Solution:

In Simple Harmonic Motion (SHM), the relationship between displacement, velocity, and amplitude can be described using the following equations.

1. The maximum speed \( V_0 \) is given by:
\[
V_0 = \omega A
\]
where \( \omega \) is the angular frequency.

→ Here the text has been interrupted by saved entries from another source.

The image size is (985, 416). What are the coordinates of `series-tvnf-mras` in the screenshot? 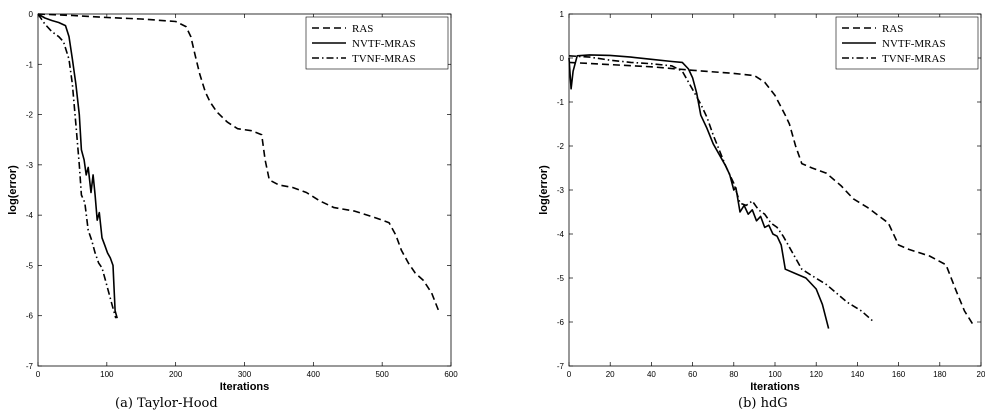 It's located at (77, 166). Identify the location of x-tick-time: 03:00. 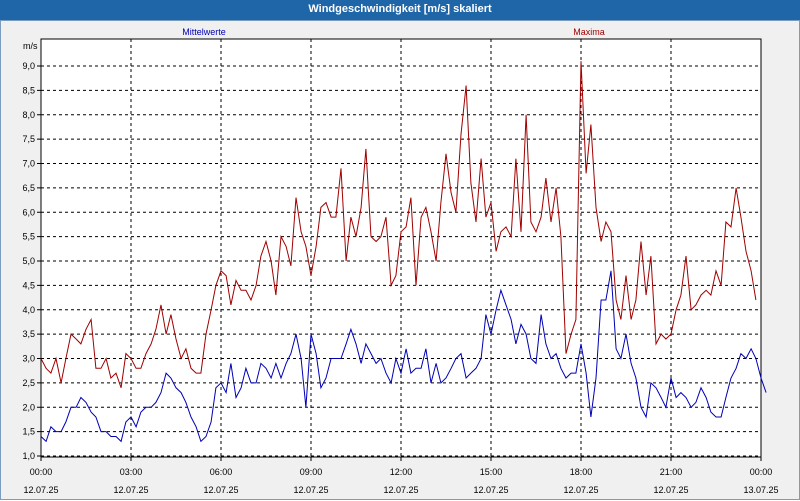
(132, 472).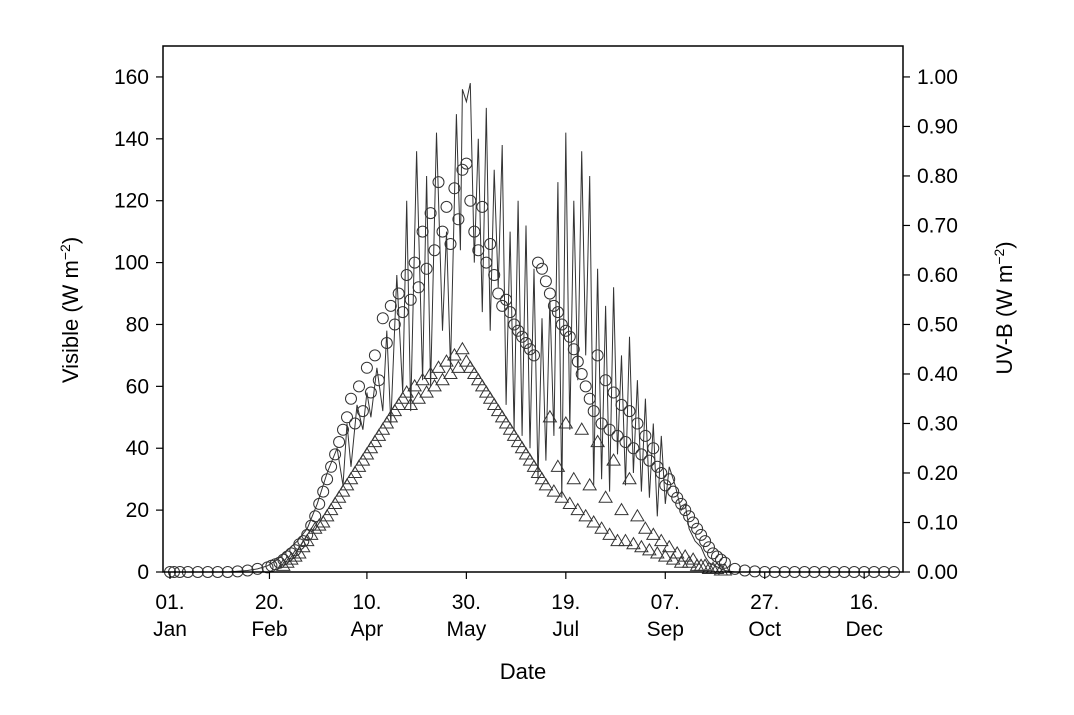  What do you see at coordinates (132, 140) in the screenshot?
I see `y-tick-label: 140` at bounding box center [132, 140].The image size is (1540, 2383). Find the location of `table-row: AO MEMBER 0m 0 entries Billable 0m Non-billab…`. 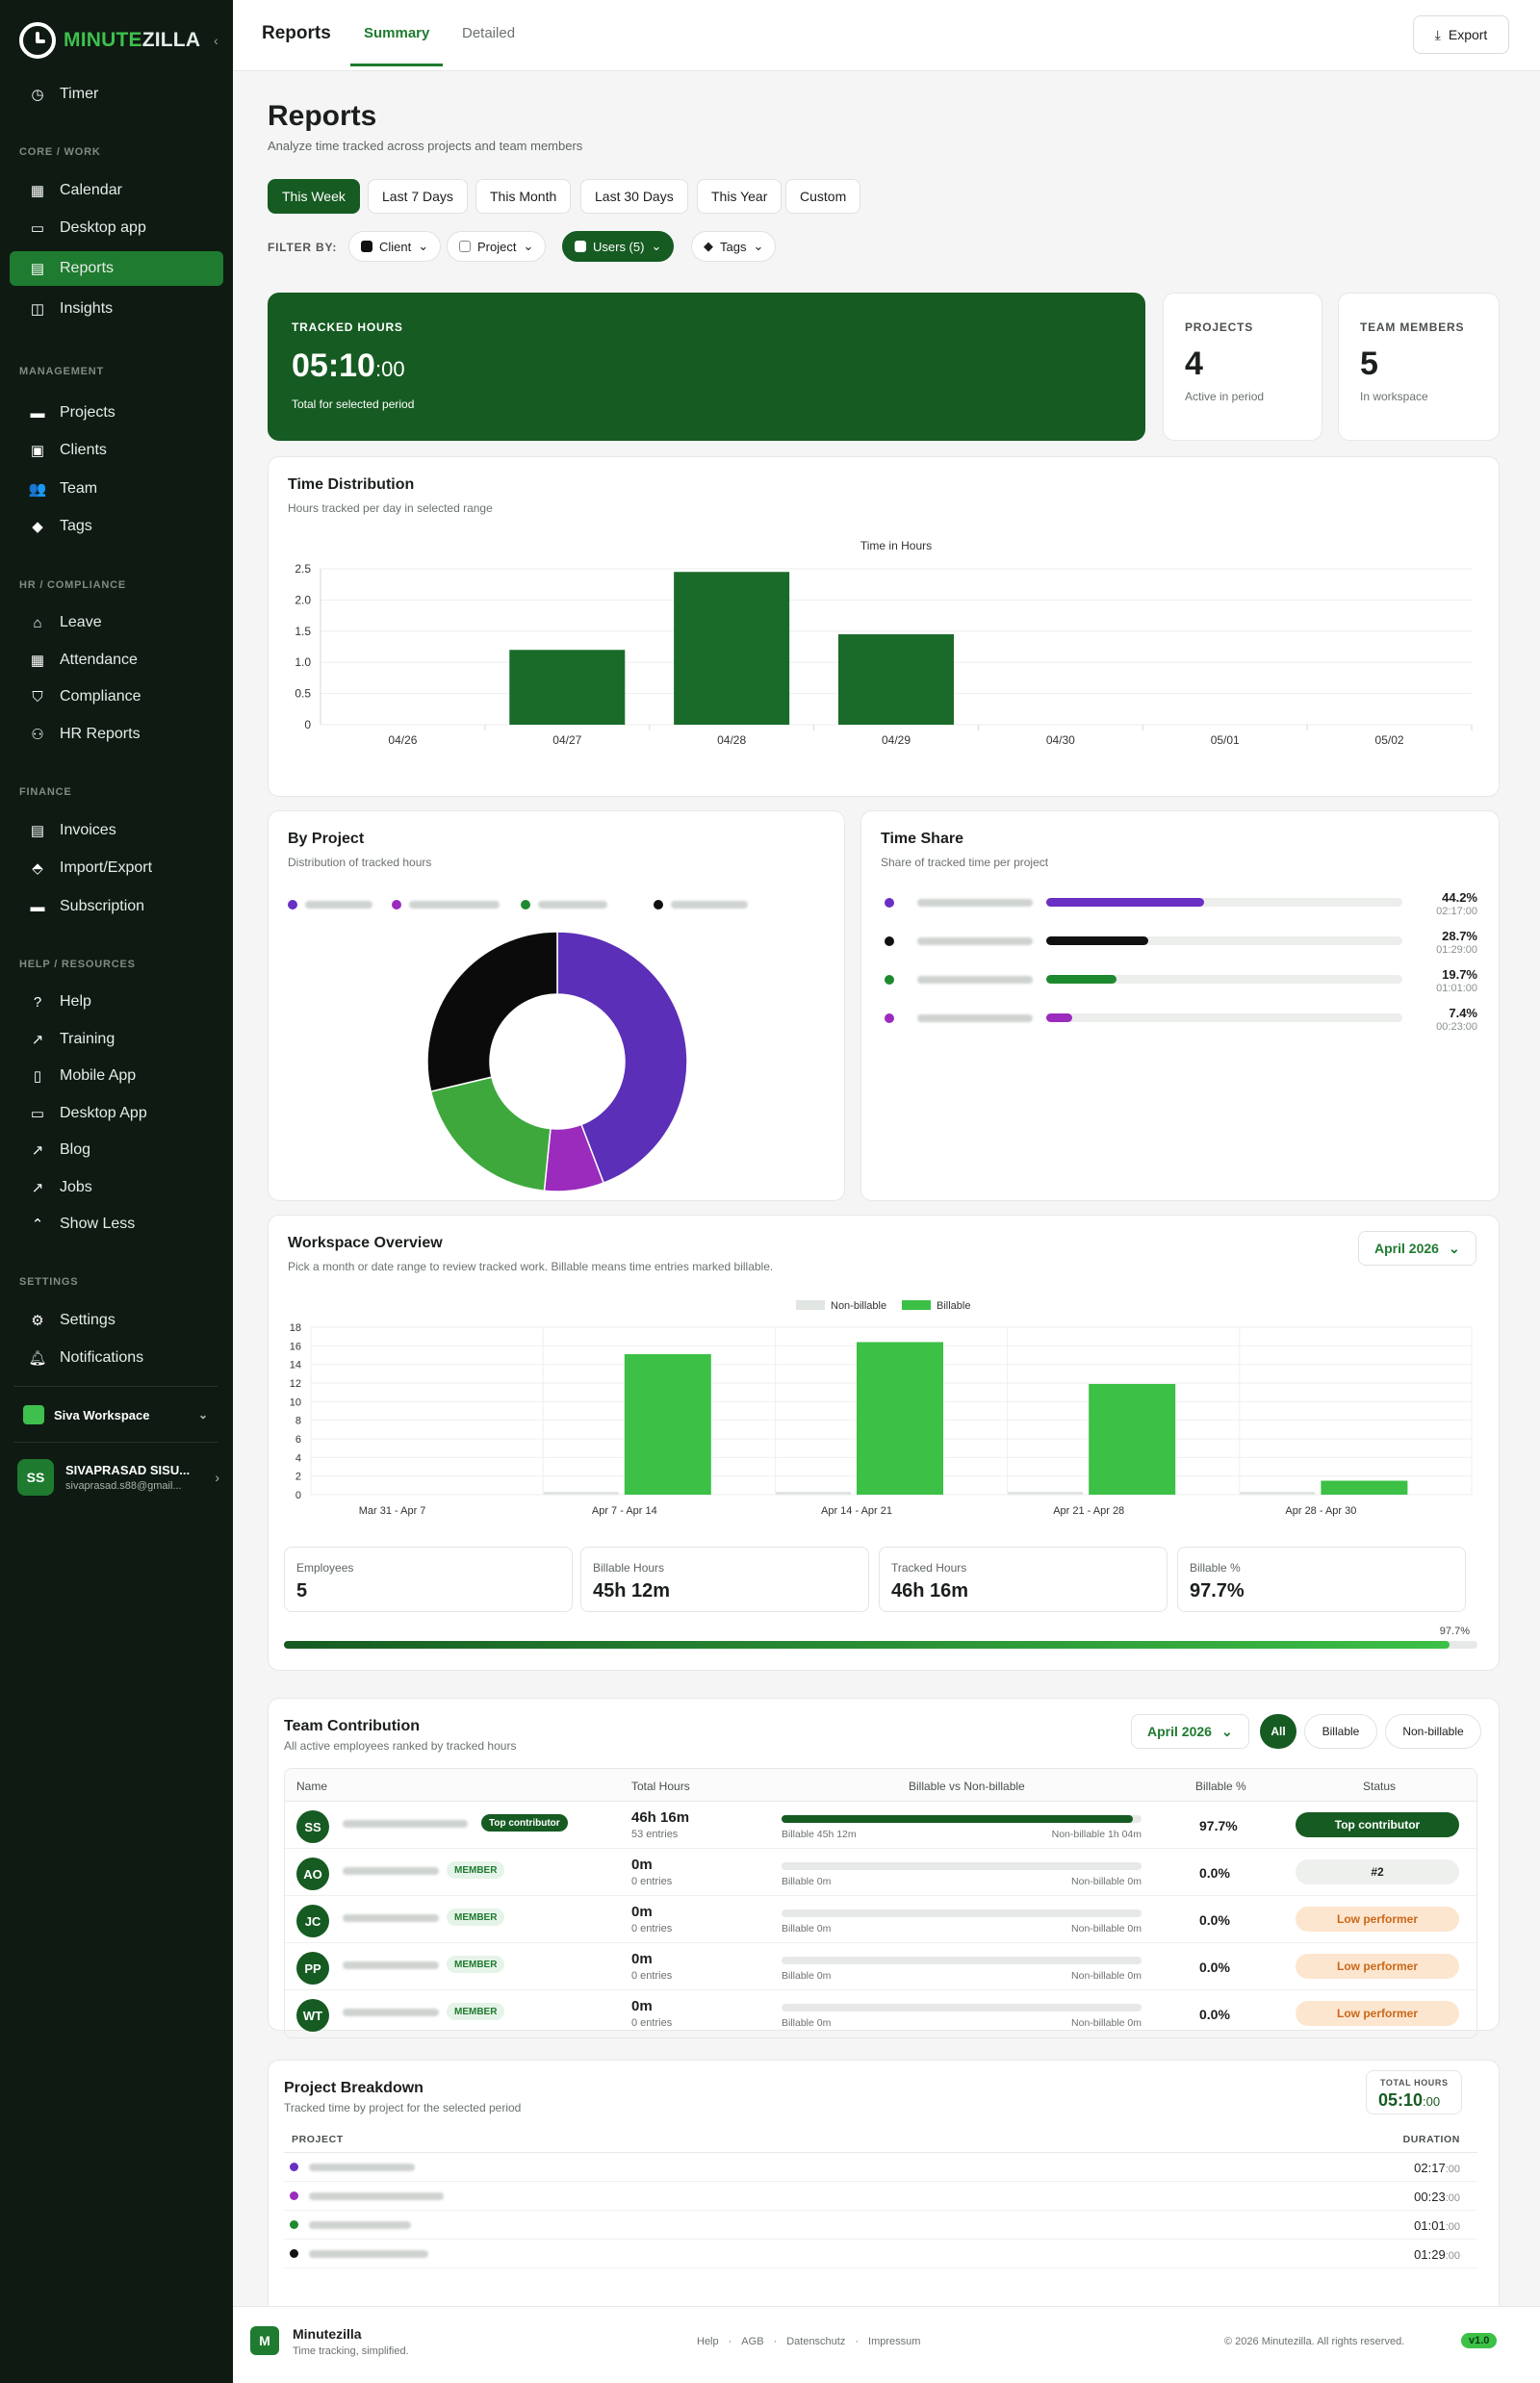

table-row: AO MEMBER 0m 0 entries Billable 0m Non-billab… is located at coordinates (880, 1872).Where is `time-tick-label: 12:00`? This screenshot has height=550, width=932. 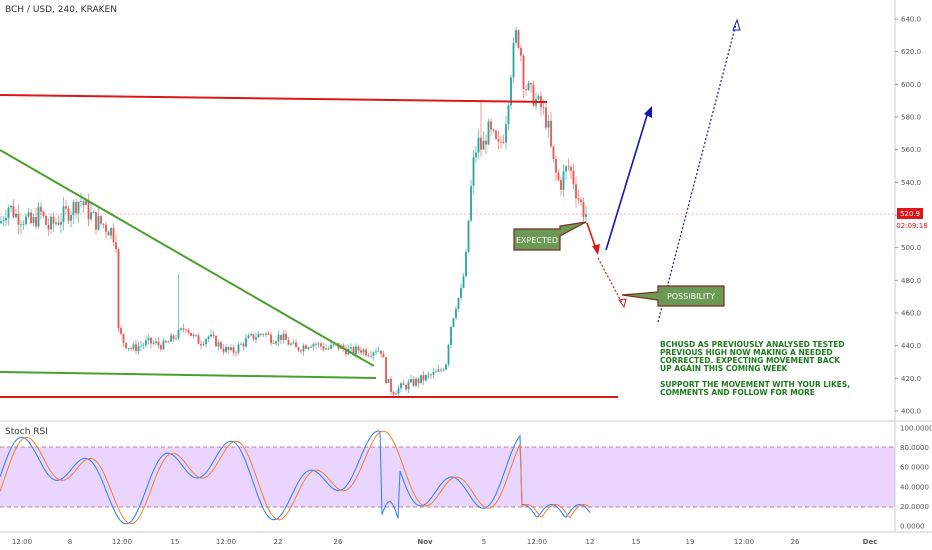 time-tick-label: 12:00 is located at coordinates (744, 542).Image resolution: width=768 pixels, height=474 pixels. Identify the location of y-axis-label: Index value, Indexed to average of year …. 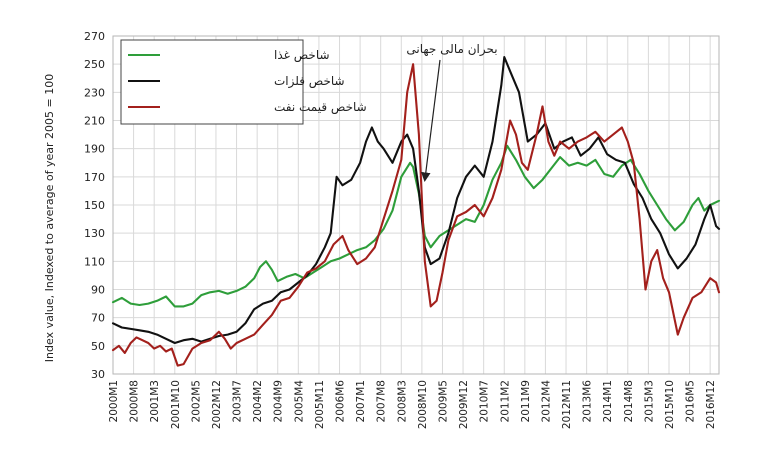
(50, 218).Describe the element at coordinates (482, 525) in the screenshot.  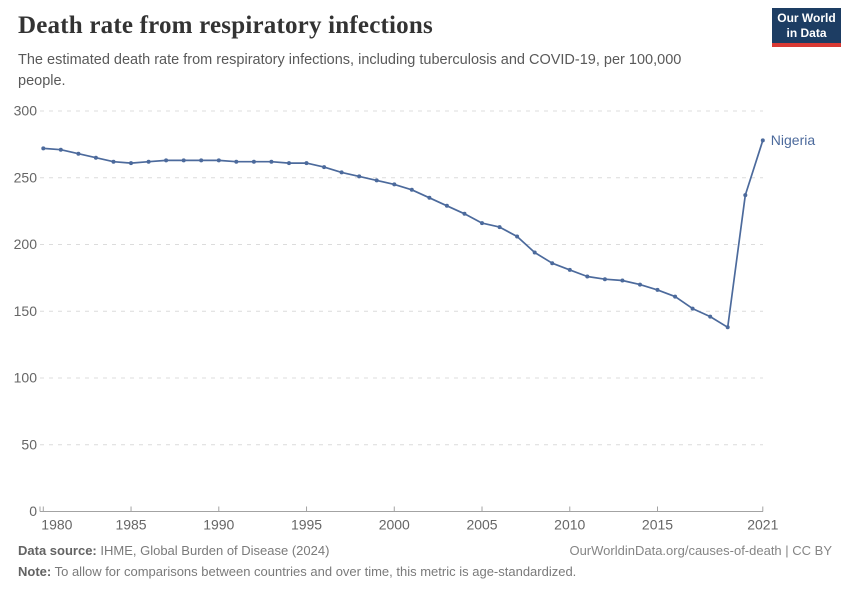
I see `x-axis-label: 2005` at that location.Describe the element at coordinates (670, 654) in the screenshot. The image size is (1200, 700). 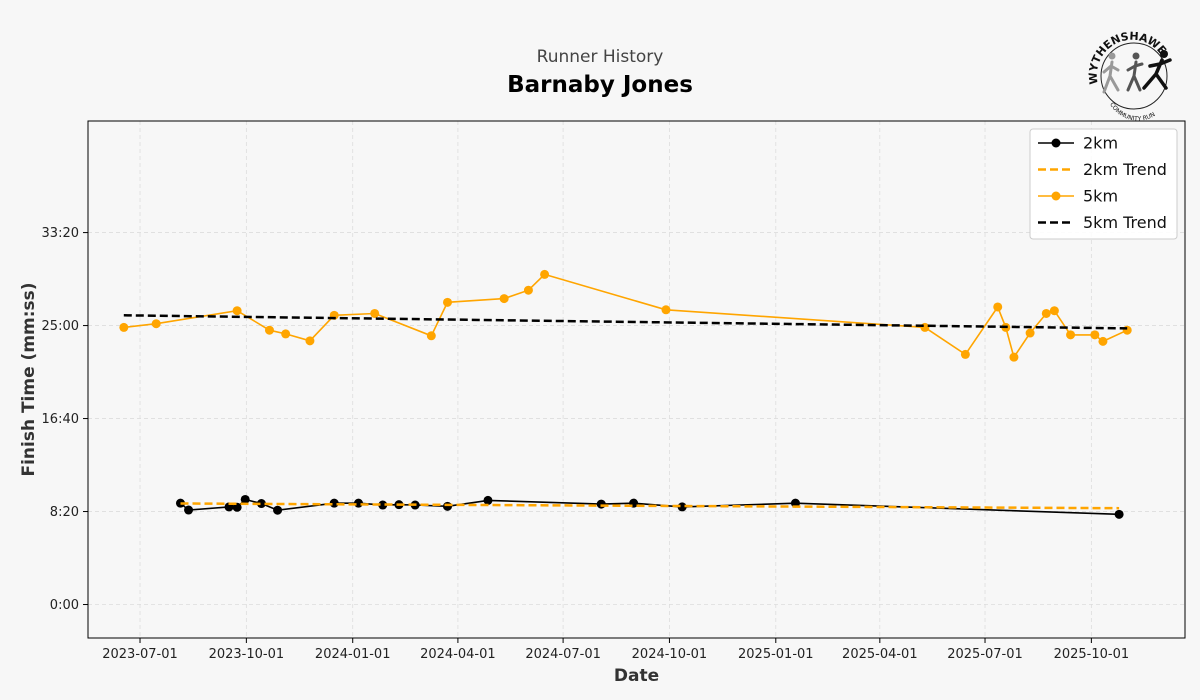
I see `x-tick-label: 2024-10-01` at that location.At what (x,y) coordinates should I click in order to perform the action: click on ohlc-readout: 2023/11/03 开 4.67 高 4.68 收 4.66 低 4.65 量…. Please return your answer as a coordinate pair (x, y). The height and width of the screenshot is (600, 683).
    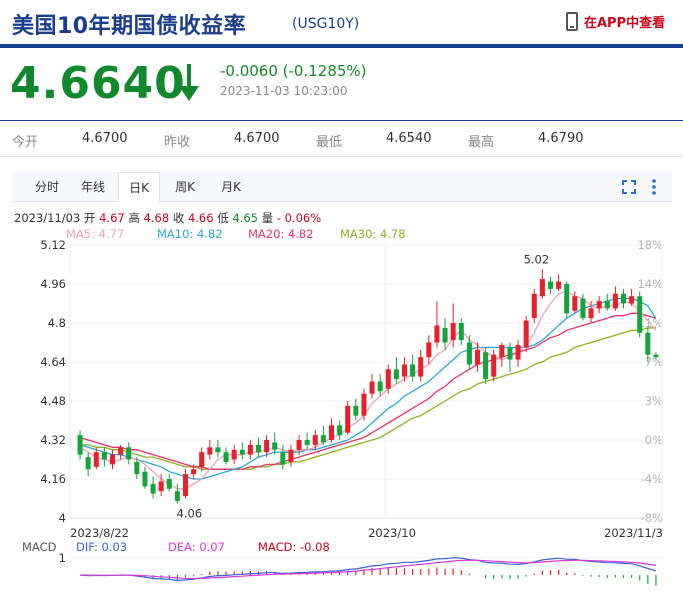
    Looking at the image, I should click on (168, 218).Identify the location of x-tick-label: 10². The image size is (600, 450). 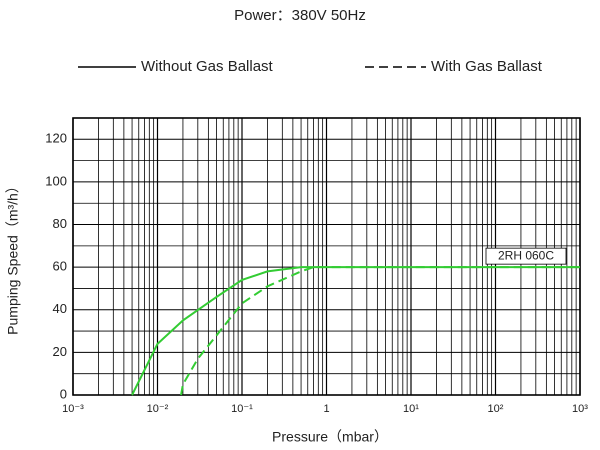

2. The speed \( v \) at a displacement \( x \) in SHM is given by the formula:
\[
v = \sqrt{V_0^2 - \left(\frac{\omega x}{\omega A}\right)^2}
\]
Simplifying this using \( \omega = \frac{V_0}{A} \):
\[
v = \sqrt{V_0^2 - \left(\frac{V_0}{A} \cdot x\right)^2}
\]
Substituting \( x = \frac{A}{2} \):
\[
v = \sqrt{V_0^2 - \left(\frac{V_0}{A} \cdot \frac{A}{2}\right)^2}
\]
\[
v = \sqrt{V_0^2 - \left(\frac{V_0}{2}\right)^2}
\]
\[
v = \sqrt{V_0^2 - \frac{V_0^2}{4}} = \sqrt{\frac{3V_0^2}{4}} = \frac{\sqrt{3}}{2} V_0
\]

Thus, the speed of the particle at displacement \( \frac{A}{2} \) is:
\[{\frac{\sqrt{3}}{2} V_0}
\]